WHAT YOU WILL DO: Copy out the lines of the listing word for word, beginning with the line containing "Given: Open the board_ac8976a_npu_cfg.h tab" and continuing through the line containing "Action: click(395, 217)". Include only those lines.

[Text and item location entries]
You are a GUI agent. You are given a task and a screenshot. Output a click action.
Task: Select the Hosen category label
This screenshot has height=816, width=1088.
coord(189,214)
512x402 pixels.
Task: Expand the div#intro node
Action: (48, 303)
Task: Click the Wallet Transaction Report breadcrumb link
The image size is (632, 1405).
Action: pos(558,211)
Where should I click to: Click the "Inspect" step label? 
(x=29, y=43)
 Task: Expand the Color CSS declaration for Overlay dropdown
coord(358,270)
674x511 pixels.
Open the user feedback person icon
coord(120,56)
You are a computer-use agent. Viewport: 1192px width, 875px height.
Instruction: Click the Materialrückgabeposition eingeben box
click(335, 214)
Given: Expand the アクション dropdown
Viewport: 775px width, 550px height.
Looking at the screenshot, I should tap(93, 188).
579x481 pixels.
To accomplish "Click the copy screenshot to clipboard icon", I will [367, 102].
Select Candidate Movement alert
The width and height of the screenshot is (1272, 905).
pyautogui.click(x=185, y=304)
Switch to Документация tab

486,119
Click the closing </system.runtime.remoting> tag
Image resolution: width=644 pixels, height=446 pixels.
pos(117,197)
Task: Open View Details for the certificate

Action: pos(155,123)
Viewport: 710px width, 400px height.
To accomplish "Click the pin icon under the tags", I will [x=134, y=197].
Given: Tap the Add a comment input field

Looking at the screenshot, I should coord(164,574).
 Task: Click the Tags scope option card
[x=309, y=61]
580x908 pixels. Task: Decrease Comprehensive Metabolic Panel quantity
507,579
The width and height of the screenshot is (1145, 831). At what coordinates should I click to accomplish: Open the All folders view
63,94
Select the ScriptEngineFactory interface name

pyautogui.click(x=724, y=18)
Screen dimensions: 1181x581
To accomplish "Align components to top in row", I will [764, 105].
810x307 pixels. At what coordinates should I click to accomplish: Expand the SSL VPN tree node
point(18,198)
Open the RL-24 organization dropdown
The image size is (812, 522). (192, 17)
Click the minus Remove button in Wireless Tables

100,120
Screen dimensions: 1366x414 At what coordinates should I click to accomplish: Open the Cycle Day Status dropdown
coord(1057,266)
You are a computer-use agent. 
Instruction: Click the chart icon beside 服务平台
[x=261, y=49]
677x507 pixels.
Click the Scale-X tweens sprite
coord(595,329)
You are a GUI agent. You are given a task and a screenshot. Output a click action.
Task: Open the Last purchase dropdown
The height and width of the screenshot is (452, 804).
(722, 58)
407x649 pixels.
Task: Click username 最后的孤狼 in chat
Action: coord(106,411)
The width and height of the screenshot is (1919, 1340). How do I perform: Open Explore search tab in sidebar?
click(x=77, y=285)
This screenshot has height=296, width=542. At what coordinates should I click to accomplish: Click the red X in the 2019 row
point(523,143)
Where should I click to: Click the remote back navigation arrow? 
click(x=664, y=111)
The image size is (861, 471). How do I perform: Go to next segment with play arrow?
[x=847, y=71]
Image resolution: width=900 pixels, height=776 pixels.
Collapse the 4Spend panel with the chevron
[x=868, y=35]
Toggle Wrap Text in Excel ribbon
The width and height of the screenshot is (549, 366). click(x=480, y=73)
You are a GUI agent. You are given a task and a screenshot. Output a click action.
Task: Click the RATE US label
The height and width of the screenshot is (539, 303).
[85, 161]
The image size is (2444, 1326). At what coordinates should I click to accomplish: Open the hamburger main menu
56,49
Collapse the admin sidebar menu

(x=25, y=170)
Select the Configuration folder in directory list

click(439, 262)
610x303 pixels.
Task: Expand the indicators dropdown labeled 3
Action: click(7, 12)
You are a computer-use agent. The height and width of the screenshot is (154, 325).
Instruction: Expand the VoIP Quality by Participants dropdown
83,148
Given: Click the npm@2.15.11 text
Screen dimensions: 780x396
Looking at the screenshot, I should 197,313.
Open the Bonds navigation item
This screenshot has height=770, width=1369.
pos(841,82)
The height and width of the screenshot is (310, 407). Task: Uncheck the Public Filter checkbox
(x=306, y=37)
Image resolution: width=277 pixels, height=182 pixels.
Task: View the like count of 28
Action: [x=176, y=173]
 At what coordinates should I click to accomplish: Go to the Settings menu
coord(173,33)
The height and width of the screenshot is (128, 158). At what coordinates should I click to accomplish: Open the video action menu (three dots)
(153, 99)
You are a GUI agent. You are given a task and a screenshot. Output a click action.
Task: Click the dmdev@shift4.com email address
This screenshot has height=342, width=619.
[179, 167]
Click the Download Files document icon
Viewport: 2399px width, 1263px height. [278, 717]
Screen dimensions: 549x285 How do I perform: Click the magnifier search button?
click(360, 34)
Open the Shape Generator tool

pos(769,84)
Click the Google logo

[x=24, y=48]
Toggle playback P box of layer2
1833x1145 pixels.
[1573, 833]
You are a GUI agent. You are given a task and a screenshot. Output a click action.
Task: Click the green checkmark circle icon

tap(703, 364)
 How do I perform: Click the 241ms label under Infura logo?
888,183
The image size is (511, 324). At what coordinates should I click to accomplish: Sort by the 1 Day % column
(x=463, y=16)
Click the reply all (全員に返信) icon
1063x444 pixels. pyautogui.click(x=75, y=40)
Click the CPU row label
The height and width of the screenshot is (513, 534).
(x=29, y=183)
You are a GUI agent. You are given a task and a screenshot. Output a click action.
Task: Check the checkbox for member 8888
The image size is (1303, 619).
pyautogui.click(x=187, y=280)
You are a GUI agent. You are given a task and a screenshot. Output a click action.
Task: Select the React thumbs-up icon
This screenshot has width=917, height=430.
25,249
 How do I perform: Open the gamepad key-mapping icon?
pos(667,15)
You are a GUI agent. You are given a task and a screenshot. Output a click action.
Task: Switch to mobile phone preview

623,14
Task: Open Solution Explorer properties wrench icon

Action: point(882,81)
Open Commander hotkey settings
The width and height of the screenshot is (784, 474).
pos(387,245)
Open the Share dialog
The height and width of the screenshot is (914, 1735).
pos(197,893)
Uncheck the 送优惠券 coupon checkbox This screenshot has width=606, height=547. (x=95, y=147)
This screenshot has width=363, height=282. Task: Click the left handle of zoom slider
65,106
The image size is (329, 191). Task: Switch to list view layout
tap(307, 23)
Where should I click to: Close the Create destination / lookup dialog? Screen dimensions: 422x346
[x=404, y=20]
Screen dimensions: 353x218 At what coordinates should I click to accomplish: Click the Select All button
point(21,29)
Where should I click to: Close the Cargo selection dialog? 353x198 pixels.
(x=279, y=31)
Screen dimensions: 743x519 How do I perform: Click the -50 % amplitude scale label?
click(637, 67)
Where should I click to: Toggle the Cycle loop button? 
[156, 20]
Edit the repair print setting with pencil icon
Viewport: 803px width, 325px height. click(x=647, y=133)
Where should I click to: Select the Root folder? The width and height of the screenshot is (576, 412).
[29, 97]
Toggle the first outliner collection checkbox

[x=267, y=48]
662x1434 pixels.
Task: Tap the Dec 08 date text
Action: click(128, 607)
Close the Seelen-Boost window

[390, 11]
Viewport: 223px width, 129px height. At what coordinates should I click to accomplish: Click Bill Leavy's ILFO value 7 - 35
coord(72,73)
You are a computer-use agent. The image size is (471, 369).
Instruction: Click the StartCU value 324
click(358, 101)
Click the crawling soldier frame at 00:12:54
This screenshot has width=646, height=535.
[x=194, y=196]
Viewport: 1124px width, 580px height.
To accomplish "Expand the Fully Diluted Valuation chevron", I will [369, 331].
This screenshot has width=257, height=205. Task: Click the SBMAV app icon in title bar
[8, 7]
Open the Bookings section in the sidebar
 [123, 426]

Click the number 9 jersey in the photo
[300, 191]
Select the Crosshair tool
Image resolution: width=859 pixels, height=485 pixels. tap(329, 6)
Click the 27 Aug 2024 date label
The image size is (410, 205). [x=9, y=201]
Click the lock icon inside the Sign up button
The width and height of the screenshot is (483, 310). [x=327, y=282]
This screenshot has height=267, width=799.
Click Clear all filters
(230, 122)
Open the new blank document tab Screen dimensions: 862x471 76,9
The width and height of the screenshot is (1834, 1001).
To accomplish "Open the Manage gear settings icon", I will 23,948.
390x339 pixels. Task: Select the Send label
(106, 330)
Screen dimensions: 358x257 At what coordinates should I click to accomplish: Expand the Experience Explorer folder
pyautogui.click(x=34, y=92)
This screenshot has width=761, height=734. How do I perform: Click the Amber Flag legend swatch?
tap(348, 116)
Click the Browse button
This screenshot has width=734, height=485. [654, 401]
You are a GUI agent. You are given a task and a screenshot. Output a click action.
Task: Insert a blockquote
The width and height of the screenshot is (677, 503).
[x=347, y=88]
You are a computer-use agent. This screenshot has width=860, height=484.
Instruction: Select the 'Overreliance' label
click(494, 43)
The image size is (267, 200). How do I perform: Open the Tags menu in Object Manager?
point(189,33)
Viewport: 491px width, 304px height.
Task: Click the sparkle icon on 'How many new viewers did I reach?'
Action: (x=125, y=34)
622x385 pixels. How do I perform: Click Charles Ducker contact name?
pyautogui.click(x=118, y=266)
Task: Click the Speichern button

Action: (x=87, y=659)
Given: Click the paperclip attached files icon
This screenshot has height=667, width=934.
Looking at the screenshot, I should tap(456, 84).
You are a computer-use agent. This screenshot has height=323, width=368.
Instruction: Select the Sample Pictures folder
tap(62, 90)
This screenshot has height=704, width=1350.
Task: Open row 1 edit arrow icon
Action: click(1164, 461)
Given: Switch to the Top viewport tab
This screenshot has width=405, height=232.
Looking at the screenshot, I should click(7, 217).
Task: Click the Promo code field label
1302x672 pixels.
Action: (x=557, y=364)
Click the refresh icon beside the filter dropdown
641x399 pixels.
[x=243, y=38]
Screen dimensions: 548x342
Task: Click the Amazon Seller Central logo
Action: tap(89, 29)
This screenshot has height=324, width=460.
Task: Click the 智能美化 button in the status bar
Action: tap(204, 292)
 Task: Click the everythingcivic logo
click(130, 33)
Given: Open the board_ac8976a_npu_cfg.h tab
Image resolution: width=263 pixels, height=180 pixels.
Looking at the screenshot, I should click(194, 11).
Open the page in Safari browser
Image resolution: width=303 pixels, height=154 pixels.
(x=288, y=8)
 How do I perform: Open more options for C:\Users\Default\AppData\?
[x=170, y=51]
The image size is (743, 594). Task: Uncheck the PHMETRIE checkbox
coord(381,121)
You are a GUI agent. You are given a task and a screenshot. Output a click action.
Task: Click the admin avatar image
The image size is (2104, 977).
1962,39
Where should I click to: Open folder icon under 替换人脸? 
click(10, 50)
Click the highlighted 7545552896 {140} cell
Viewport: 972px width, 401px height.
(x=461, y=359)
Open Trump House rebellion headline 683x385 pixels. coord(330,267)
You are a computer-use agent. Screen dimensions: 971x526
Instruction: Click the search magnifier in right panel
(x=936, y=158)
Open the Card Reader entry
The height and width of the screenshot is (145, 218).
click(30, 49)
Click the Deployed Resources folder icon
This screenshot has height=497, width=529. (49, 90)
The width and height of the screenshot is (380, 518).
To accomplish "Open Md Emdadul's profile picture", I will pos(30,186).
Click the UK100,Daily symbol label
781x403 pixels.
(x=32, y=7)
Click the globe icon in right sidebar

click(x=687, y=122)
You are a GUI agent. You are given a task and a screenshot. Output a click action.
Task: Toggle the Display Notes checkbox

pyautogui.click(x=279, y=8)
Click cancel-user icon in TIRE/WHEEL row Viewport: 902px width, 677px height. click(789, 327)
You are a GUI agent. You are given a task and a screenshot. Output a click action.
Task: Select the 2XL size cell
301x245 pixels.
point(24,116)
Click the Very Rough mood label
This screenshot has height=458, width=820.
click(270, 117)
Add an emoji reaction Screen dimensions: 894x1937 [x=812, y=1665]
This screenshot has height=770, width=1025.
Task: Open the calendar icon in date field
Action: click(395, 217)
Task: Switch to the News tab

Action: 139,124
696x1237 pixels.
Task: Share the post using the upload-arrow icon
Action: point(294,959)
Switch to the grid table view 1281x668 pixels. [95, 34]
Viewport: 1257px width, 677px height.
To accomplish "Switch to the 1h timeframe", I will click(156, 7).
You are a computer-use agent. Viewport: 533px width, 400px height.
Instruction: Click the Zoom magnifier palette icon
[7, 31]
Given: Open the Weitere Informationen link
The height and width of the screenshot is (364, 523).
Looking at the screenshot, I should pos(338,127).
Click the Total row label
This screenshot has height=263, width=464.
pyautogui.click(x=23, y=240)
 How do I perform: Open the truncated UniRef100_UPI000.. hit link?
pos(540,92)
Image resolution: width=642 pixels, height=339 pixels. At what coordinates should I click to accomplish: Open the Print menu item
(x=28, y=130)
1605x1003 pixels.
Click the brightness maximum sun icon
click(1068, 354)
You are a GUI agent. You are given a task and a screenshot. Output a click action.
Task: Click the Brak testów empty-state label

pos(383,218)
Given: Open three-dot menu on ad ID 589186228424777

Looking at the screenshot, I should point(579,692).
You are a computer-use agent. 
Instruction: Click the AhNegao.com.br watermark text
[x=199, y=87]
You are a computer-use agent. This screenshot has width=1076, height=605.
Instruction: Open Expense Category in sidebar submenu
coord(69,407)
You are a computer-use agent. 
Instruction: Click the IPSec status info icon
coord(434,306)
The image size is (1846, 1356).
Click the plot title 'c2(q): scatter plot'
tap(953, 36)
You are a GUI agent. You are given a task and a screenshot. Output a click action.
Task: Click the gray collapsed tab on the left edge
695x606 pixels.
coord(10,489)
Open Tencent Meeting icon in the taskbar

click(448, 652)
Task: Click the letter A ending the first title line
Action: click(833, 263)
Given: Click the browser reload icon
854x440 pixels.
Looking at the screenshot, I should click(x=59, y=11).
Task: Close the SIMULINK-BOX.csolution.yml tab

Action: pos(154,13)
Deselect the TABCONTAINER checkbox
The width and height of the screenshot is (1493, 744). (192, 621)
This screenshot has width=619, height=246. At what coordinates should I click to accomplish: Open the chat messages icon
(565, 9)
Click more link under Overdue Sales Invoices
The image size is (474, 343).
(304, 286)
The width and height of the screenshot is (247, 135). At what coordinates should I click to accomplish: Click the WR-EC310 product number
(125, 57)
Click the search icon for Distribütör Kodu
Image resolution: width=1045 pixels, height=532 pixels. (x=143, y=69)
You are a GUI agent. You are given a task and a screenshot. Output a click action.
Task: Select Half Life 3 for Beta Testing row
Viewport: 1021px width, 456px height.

RESPONSE BELOW:
Given: Open the board_ac8976a_npu_cfg.h tab
Image resolution: width=263 pixels, height=180 pixels.
Looking at the screenshot, I should click(194, 11).
Open the page in Safari browser
Image resolution: width=303 pixels, height=154 pixels.
(x=288, y=8)
 How do I perform: Open more options for C:\Users\Default\AppData\?
[x=170, y=51]
The image size is (743, 594). Task: Uncheck the PHMETRIE checkbox
coord(381,121)
You are a GUI agent. You are given a task and a screenshot. Output a click action.
Task: Click the admin avatar image
The image size is (2104, 977).
1962,39
Where should I click to: Open folder icon under 替换人脸? 
click(10, 50)
Click the highlighted 7545552896 {140} cell
Viewport: 972px width, 401px height.
(x=461, y=359)
Open Trump House rebellion headline 683x385 pixels. coord(330,267)
You are a computer-use agent. Screen dimensions: 971x526
Instruction: Click the search magnifier in right panel
(x=936, y=158)
Open the Card Reader entry
The height and width of the screenshot is (145, 218).
click(30, 49)
Click the Deployed Resources folder icon
This screenshot has height=497, width=529. (49, 90)
The width and height of the screenshot is (380, 518).
To accomplish "Open Md Emdadul's profile picture", I will pos(30,186).
Click the UK100,Daily symbol label
781x403 pixels.
(x=32, y=7)
Click the globe icon in right sidebar

click(x=687, y=122)
You are a GUI agent. You are given a task and a screenshot. Output a click action.
Task: Toggle the Display Notes checkbox

pyautogui.click(x=279, y=8)
Click cancel-user icon in TIRE/WHEEL row Viewport: 902px width, 677px height. click(789, 327)
You are a GUI agent. You are given a task and a screenshot. Output a click action.
Task: Select the 2XL size cell
301x245 pixels.
point(24,116)
Click the Very Rough mood label
This screenshot has height=458, width=820.
click(270, 117)
Add an emoji reaction Screen dimensions: 894x1937 [x=812, y=1665]
This screenshot has height=770, width=1025.
Task: Open the calendar icon in date field
Action: click(395, 217)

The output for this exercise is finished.